## Material to process
________________

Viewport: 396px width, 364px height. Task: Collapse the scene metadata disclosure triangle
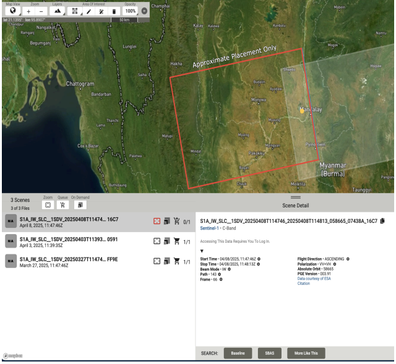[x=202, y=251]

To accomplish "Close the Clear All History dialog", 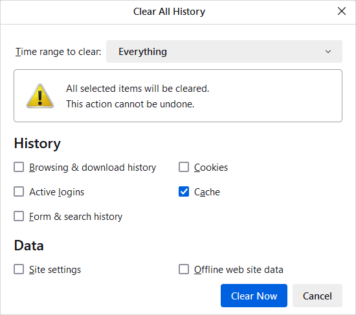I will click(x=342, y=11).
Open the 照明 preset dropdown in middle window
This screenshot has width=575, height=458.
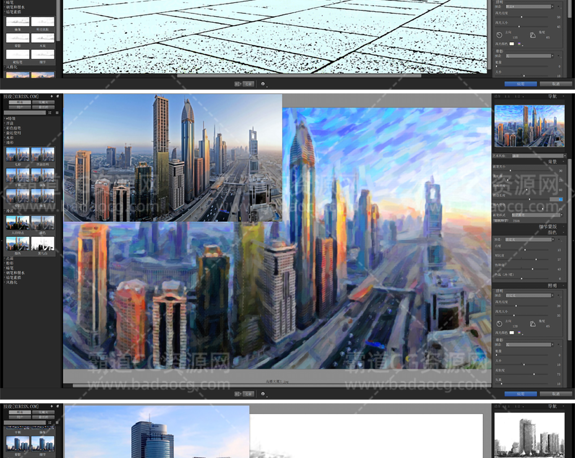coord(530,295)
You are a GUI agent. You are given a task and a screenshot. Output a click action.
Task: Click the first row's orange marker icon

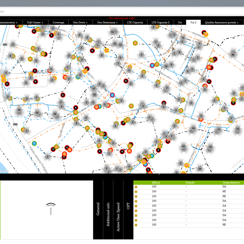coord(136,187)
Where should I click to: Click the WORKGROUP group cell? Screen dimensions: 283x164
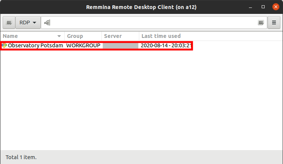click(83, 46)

________________

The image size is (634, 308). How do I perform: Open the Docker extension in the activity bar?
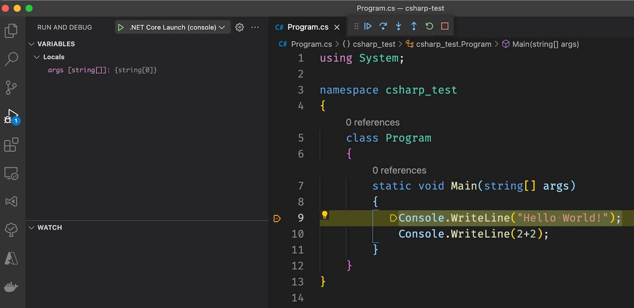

________________

From the listing above, pick out every line containing "Open".

Open the 照明 preset dropdown in middle window
The image size is (634, 308). How do I perform: Open the Docker extension in the activity bar?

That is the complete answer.